▶ **Problem to solve**:
Lines with "width": report how many there are in the listing below, giving the number and nothing else.

::: Supplied material :::

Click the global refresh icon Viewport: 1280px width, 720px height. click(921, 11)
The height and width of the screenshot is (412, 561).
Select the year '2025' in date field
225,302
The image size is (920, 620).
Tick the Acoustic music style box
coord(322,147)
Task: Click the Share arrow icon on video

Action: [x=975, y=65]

:::
::: Supplied material :::

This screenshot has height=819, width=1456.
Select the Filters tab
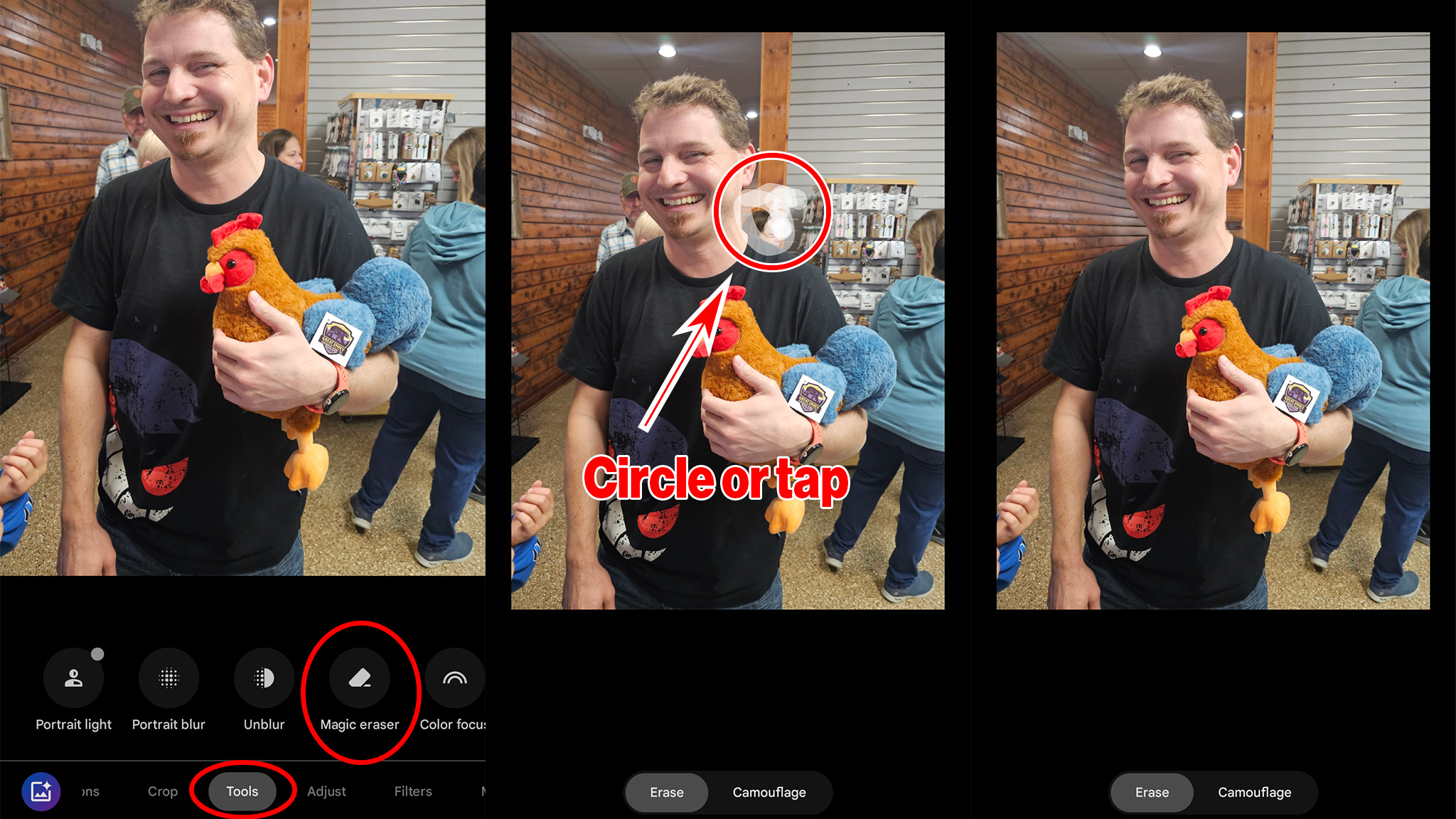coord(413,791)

:::

▶ **Result below**:
3